The Delaware Station of the Philadelphia Electric Company, also known as the Delaware Generating Station or Delaware Station, is a historic coal-fired power station on the Delaware River in the Fishtown neighborhood of Philadelphia, Pennsylvania. Built between 1917 and 1923 for the Philadelphia Electric Company (PECO), it was designed by architect John T. Windrim and engineer William C. L. Eglin. The station was Philadelphia's largest power station during the post-World War I period and was added to the National Register of Historic Places in 2016.

== History ==

=== Background ===
By the early twentieth century, rapidly increasing demand for electricity from Philadelphia's industries, businesses, and growing residential population exceeded the capacity of PECO's existing generating stations. The company responded by constructing a series of large central generating plants, of which the Delaware Generating Station was the third major facility.
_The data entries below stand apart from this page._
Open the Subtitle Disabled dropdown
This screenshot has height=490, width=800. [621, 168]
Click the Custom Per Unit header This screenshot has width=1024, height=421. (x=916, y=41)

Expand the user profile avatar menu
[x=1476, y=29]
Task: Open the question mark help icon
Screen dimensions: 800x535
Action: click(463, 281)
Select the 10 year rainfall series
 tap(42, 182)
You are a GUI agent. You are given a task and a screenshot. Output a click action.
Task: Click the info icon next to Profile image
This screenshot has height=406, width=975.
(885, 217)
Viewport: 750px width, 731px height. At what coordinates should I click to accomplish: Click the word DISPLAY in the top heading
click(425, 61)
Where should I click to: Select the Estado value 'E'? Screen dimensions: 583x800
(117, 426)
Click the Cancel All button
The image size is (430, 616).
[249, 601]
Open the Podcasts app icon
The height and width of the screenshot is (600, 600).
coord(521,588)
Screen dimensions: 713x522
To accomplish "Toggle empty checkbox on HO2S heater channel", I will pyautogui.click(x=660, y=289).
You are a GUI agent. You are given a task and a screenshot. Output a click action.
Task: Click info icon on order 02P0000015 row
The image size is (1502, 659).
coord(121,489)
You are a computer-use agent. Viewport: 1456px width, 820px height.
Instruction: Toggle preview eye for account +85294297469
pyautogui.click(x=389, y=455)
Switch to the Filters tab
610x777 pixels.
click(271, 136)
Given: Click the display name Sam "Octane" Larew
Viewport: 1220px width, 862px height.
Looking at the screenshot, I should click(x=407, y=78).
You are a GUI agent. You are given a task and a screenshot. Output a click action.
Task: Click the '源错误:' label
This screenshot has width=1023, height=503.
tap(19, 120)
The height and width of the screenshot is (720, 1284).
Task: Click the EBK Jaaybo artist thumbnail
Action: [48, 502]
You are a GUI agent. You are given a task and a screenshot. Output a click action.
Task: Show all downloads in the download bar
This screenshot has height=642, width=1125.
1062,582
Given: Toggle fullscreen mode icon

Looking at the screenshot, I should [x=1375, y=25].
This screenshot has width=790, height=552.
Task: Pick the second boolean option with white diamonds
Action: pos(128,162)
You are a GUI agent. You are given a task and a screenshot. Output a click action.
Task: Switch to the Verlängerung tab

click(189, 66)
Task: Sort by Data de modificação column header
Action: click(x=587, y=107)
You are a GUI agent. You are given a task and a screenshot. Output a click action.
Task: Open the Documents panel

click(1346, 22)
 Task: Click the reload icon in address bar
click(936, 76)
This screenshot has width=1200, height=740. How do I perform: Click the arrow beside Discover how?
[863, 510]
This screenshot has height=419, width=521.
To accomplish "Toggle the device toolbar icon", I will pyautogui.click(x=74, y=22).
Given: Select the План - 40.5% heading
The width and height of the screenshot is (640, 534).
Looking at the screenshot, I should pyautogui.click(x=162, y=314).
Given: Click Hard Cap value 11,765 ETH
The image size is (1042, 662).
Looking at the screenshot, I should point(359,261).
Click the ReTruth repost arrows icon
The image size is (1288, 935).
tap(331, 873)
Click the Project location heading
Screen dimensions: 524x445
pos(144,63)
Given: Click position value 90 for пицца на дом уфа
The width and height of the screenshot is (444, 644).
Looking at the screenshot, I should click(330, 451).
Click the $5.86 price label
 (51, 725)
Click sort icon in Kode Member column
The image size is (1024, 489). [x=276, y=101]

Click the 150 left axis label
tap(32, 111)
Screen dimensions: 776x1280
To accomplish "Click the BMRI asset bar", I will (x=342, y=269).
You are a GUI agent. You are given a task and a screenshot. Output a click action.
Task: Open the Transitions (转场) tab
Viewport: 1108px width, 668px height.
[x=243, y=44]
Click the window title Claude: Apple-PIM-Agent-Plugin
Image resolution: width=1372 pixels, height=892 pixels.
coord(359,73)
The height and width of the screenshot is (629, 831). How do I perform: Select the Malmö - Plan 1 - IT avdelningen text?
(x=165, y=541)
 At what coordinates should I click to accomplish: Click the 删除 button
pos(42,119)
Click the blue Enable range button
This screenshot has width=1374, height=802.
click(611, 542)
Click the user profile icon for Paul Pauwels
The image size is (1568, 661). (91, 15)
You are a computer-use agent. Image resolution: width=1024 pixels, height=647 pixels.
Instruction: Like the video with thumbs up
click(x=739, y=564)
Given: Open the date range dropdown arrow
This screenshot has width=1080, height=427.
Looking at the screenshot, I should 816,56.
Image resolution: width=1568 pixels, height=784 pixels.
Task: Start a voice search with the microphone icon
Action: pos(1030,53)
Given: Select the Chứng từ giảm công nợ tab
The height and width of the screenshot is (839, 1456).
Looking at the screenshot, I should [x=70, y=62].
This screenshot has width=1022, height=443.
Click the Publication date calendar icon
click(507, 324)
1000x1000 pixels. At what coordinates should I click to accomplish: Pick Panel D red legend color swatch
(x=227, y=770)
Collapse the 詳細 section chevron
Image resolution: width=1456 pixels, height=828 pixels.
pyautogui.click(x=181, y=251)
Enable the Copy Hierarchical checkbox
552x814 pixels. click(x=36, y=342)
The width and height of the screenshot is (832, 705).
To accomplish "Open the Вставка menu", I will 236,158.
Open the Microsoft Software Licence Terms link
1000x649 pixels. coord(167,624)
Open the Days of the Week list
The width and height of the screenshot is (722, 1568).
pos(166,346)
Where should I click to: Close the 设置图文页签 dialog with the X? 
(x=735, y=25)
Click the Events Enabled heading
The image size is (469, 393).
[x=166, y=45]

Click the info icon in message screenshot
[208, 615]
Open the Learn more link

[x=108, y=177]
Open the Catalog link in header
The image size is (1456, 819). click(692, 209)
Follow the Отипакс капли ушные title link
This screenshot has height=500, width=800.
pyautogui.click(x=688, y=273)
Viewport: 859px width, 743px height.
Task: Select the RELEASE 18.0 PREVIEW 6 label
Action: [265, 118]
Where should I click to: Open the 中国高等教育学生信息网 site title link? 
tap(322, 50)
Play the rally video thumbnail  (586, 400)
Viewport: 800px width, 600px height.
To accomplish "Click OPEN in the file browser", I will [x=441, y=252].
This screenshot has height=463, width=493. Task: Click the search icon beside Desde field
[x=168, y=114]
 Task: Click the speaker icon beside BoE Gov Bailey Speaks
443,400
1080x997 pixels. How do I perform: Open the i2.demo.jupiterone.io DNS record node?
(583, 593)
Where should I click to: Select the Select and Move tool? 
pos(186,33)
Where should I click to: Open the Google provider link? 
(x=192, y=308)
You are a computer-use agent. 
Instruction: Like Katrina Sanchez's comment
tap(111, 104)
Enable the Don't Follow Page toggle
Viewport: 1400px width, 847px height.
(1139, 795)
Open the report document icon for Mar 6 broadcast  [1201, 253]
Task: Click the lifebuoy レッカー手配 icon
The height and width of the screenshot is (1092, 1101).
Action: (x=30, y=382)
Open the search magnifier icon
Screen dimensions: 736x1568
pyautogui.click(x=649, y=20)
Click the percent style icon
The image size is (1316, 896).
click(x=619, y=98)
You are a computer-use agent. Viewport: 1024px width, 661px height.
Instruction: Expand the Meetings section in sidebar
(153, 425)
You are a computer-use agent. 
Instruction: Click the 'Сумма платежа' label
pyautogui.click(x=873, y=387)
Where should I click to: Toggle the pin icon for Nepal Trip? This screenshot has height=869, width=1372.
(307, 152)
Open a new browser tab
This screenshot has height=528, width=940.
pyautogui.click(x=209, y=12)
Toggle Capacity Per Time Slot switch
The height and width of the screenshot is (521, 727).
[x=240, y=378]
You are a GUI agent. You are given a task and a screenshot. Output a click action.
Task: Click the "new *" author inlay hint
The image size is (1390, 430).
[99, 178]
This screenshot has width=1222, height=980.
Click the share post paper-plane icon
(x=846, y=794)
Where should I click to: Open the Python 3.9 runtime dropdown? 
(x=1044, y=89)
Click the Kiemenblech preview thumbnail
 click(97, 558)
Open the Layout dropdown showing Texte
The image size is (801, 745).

The station occupied a waterfront site along the Delaware River that provided convenient access to rail transportation, barge deliveries of coal, and large volumes of cooling water required for steam-electric generation.

=== Construction ===
Construction of Delaware Station began in 1917 and was completed in 1923 in two phases. The plant was designed as a permanent generating station capable of future expansion rather than as a stand-alone facility.

=== Operation ===
In 2008, Delaware Generating Station ceased operations as a power plant and the property was sold in 2015.

== Architecture and design ==
Delaware Station was designed in the Beaux Arts style with classical revival detailing despite its industrial function. Windrim and Eglin had initially designed the station to be constructed out of steel; however, due to post-World War I manufacturing shortages, reinforced concrete was used instead.